About this task
In the listing below, which lines contain the string "Select"? Copy them all.

----------------------------------------

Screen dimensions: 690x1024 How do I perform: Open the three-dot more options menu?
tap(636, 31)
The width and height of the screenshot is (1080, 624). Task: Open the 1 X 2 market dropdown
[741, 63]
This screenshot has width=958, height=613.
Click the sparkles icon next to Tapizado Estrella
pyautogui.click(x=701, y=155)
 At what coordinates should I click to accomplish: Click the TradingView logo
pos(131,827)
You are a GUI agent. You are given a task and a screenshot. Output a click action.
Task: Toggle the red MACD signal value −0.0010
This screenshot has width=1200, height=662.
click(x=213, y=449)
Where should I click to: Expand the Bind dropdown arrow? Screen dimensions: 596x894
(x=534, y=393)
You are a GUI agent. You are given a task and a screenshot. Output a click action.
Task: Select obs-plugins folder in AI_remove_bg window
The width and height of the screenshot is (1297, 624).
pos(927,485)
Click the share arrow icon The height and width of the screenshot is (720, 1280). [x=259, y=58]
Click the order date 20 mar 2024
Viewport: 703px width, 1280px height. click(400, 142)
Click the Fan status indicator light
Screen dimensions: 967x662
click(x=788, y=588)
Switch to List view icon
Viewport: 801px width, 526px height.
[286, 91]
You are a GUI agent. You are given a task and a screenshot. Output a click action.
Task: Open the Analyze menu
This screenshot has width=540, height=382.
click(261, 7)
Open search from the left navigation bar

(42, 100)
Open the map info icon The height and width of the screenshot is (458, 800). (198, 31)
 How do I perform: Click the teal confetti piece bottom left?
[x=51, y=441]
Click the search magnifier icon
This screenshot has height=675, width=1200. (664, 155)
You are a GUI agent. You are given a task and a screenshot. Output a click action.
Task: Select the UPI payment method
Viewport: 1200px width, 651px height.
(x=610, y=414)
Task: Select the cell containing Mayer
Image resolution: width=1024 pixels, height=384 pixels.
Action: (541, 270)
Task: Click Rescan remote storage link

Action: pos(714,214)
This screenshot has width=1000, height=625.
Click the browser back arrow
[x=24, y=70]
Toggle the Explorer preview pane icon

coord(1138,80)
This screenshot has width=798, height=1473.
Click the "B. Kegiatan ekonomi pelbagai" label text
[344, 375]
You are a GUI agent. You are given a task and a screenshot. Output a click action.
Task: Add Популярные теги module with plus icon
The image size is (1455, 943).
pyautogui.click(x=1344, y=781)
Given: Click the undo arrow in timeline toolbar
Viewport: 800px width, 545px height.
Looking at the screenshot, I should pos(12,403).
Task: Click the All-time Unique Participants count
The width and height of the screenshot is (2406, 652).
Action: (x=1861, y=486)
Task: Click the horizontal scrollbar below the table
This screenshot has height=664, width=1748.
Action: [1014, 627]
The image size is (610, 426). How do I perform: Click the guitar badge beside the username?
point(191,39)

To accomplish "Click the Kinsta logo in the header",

----------------------------------------

Exercise output
Task: Select obs-plugins folder in AI_remove_bg window
Task: Select the UPI payment method
Task: Select the cell containing Mayer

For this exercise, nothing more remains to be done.